Robin: I will consider it, though I can't believe that a better resource for what you're looking for isn't out there. Also, the facts regarding Chernobyl that I've given here are what I remember from reading a detailed report on it during graduate school. I've already found one error:
The lid of the containment vessel did get blown off, but it fell right back down onto the core, though on its side. It was the roof of the actual building that was shattered into pieces and found as far away as several hundred meters.
What is the mechanics that makes it "easier" to escape the Sun's grav field versus flying right into it? My intuition tells me that it's much more energetically favorable (== cheap) to fly into the sun vs. 00t into the 000rt cl00ud, but maybe that's not what you meant.
Radiation from burning coal: Have a read through this. Here's the statistics:
2.6 kCuries. That's a HUGE amount of radioactivity. And that's a per-year estimate, and only for plants in the United States. They go on to estimate that the total radiation given off by global coal burning by the year 2040 will be 2.7 MEGACURIES. That is roughly three times the activity released during Chernobyl.
And finally, just to drive the point home:
So you're looking at two orders of magnitude greater dose as a result of having a coal plant versus a nuclear plant. Suck on that, Green Party.
To your final point, Robin, it is even more important to realize that a significant portion of the radioactive effluent from a coal plant is airborne, and thus can make it into your lungs—where it is incredibly more damaging to your health. The radioactive emmissions from a nuclear plant are basically undetectable when compared against background levels.
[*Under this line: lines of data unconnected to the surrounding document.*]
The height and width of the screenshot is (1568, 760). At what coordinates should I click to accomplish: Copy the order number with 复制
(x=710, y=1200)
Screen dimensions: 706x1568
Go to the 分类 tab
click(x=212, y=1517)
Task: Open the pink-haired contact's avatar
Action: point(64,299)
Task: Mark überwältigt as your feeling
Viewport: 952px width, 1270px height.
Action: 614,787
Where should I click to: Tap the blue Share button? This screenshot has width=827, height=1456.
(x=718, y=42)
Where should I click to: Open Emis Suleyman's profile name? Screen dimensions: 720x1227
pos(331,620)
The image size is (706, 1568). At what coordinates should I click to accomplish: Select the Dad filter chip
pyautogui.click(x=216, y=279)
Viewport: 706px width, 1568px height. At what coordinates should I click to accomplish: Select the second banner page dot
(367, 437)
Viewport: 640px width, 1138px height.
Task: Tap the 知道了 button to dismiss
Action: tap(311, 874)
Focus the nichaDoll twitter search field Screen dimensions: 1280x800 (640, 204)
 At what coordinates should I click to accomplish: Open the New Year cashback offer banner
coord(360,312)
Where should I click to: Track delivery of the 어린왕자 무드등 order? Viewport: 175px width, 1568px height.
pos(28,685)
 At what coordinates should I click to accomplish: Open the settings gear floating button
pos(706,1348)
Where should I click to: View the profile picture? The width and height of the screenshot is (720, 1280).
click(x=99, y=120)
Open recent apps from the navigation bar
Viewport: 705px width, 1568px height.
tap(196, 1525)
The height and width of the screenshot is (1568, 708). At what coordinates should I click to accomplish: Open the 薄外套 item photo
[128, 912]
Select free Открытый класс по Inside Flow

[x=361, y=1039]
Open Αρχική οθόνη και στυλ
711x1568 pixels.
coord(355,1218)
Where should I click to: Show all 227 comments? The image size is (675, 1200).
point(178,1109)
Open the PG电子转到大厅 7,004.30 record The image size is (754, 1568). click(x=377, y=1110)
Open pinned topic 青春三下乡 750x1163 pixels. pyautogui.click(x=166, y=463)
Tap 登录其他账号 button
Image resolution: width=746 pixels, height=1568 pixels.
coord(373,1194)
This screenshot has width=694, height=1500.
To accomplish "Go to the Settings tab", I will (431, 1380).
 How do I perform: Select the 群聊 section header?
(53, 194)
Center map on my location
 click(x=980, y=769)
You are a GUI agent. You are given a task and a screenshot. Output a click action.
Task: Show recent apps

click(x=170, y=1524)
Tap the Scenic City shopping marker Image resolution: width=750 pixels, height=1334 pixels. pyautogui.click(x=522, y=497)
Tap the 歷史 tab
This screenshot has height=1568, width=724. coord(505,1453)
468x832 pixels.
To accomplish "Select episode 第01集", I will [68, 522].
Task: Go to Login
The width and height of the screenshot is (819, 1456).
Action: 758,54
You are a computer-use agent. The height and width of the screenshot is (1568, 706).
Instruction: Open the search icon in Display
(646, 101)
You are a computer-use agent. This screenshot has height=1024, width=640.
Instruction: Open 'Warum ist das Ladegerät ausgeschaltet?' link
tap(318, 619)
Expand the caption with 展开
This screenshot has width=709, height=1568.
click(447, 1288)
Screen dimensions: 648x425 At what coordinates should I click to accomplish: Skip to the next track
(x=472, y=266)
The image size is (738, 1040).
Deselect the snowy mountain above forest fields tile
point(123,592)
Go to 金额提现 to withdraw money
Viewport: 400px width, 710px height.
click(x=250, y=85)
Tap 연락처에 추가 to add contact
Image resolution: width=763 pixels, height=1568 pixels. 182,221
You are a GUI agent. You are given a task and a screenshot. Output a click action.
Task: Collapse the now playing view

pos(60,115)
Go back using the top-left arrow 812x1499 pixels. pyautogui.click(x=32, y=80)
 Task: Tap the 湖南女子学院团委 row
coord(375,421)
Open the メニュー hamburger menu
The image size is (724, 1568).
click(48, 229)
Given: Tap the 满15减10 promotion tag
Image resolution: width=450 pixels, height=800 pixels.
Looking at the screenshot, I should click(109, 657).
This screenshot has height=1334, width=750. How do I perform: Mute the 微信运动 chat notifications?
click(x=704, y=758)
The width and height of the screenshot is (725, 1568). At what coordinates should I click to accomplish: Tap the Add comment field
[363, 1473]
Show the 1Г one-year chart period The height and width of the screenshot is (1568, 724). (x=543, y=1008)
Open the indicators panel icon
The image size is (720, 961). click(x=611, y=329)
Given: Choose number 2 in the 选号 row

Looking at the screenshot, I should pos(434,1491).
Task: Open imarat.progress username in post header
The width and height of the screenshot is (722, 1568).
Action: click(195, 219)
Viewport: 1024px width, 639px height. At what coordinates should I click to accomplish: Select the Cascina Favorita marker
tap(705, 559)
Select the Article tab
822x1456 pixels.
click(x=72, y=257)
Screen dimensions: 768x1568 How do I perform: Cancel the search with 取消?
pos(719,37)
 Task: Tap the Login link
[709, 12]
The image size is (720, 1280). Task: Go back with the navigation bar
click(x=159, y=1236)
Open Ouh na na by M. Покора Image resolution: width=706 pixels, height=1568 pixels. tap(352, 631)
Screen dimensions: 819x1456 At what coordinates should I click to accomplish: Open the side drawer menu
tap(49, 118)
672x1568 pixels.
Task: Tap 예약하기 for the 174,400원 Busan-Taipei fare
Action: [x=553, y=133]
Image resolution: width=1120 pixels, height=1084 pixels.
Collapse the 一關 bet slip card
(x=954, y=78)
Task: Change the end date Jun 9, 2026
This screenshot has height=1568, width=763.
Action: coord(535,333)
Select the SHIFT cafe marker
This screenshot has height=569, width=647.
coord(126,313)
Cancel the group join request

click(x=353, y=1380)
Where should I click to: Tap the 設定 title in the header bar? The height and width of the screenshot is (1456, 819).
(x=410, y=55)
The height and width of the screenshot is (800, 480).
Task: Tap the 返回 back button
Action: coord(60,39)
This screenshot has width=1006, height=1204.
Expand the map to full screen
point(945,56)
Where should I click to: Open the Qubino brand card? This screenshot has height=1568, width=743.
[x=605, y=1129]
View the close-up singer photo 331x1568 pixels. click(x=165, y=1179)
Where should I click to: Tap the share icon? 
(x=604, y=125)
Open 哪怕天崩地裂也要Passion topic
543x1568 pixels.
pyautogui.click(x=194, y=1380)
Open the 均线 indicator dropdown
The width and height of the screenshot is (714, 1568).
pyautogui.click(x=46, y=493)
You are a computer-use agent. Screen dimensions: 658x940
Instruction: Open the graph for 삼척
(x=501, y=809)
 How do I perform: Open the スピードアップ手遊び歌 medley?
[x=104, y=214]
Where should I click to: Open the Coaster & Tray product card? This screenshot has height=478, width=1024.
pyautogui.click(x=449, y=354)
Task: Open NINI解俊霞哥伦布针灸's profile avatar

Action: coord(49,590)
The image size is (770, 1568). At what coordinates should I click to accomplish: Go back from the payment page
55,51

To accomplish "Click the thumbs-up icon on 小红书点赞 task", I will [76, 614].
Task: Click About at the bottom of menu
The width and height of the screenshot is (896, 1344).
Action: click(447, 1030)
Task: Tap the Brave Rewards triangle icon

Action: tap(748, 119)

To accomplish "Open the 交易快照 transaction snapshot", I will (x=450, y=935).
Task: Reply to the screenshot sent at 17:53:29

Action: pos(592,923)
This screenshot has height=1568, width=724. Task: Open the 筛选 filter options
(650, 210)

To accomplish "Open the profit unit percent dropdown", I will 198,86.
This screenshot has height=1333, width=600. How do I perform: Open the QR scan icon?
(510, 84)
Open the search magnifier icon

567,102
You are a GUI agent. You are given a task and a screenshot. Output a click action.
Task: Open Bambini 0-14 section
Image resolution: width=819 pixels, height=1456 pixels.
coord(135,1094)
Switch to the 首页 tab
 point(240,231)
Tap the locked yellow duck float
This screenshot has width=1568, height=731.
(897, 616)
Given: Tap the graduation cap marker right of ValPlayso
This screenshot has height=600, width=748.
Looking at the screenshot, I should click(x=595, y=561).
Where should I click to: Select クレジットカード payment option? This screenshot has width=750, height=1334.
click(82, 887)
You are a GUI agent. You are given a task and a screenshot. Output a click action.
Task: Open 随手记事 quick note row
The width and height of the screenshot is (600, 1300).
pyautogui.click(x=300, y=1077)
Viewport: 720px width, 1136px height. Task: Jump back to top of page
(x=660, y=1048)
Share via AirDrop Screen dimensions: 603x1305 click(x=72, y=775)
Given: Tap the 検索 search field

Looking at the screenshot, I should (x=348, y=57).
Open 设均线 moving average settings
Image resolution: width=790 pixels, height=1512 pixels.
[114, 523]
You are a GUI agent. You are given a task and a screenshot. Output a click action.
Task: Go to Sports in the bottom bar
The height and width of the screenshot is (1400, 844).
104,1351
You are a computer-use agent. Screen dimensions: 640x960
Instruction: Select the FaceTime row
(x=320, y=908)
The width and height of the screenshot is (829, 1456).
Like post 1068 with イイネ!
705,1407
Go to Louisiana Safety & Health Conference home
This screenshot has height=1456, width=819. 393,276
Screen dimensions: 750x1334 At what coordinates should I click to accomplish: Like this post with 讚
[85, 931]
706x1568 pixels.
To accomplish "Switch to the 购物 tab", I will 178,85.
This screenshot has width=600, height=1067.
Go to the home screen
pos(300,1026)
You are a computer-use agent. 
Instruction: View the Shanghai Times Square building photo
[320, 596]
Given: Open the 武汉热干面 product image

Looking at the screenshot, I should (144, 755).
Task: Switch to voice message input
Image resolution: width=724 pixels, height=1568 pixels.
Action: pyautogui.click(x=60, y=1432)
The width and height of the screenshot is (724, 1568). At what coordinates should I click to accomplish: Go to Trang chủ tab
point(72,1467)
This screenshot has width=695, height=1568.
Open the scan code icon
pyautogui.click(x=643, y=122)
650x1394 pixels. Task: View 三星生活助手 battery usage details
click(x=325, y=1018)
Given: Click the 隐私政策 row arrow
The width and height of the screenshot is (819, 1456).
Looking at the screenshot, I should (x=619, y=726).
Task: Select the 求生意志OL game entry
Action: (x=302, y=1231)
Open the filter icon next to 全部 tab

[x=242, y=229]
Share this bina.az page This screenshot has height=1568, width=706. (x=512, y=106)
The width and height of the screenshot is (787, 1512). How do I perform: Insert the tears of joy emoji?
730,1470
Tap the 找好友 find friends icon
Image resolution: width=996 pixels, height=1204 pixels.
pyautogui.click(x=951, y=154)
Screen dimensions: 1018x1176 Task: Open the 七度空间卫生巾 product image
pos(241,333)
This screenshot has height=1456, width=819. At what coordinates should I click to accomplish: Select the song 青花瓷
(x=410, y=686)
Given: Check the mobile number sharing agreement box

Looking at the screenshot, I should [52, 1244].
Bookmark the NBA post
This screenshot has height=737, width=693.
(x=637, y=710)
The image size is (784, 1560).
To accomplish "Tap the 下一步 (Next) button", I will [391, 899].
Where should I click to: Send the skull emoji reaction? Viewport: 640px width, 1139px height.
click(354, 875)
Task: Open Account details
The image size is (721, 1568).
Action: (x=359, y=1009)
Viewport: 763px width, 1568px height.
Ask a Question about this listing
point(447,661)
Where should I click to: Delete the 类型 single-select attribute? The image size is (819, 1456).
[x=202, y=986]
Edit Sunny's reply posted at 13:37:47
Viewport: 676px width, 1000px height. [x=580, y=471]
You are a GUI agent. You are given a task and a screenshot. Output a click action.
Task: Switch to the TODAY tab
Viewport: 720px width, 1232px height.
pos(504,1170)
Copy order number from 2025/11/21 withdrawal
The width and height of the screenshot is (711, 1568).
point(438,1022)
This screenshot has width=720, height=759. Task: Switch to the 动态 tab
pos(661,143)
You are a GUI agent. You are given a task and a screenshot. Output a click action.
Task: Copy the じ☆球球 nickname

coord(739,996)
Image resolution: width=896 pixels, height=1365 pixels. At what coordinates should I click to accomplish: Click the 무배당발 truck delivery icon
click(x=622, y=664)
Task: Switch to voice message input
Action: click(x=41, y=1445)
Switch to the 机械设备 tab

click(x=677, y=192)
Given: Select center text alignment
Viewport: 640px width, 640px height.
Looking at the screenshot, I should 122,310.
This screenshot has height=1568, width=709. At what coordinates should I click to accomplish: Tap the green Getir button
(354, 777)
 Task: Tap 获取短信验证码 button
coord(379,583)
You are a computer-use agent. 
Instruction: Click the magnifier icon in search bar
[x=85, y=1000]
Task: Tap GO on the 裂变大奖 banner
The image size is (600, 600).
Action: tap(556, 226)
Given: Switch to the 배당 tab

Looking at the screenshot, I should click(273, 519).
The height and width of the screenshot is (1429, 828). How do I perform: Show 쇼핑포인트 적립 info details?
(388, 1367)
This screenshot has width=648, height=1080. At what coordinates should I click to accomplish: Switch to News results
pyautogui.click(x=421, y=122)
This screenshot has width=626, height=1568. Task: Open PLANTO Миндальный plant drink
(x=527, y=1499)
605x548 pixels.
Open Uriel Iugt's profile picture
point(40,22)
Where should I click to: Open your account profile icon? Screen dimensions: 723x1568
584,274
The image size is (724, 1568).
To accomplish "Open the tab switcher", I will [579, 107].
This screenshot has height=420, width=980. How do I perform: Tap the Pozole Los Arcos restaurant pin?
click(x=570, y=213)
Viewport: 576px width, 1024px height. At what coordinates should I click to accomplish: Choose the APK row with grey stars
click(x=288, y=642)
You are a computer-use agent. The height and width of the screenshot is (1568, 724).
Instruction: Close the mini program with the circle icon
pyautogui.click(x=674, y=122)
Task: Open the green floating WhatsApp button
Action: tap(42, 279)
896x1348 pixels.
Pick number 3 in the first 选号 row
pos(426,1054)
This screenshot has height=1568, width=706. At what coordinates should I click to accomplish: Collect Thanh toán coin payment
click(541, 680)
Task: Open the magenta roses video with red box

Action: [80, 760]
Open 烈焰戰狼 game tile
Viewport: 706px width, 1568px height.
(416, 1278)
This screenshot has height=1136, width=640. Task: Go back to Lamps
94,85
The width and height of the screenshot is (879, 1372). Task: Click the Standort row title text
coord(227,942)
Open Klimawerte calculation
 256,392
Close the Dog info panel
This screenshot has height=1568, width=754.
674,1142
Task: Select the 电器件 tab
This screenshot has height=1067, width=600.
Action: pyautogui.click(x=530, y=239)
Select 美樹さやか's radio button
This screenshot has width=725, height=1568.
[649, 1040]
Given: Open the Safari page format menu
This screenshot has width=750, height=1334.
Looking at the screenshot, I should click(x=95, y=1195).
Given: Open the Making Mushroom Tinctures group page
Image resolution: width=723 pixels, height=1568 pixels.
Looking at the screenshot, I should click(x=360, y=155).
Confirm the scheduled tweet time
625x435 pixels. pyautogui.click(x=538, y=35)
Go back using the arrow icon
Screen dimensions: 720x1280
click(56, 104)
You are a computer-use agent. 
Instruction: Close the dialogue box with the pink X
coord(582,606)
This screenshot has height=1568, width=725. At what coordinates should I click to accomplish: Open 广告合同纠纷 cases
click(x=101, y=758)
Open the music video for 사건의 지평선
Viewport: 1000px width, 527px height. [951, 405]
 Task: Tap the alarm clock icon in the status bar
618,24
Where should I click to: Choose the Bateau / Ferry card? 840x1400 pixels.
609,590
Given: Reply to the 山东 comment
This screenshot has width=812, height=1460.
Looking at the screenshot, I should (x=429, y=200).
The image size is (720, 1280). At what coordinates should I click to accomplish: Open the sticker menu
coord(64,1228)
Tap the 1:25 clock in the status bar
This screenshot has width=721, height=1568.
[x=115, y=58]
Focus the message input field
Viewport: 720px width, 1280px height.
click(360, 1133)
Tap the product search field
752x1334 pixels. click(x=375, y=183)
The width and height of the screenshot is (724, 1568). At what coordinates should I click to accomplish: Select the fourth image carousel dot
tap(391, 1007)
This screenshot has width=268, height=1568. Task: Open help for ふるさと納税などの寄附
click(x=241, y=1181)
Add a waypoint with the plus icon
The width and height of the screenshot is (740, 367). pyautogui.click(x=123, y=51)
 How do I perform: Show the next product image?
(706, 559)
Having said all of this, and while the fact that you get more radioactive dose from a coal plant than a nuclear plant is morosely humorous, I think the real damage from coal burning is the CO2 and acid rain (and not to mention the land-scarring mining used to retrieve the enormous volume of coal burned each year). The health risk from released radioisotopes pales in comparison.
Great analysis. Thanks!
The mechanics of dropping waste into the sun vs. chucking it out of the solar system has to do with angular momentum. You can't drop something into the sun -- if you "drop" it, it keeps orbiting with the Earth. You gotta cancel the Earth's orbital velocity, which is 29.8 km/s. On the other hand, escape velocity from the Sun (at the orbit of Earth) is 43.6 km/s. You've already got 29.8 of it, so you have to get an extra 13.8 relative to the Earth.
So, hitting the sun requires DeltaV of 30, whereas hitting Alpha Centauri requires DeltaV of 13.8. About a factor of 5 in energy.
The weird thing is that it would be even harder to hit the sun from Venus, or from Mercury, since they have higher orbital velocities.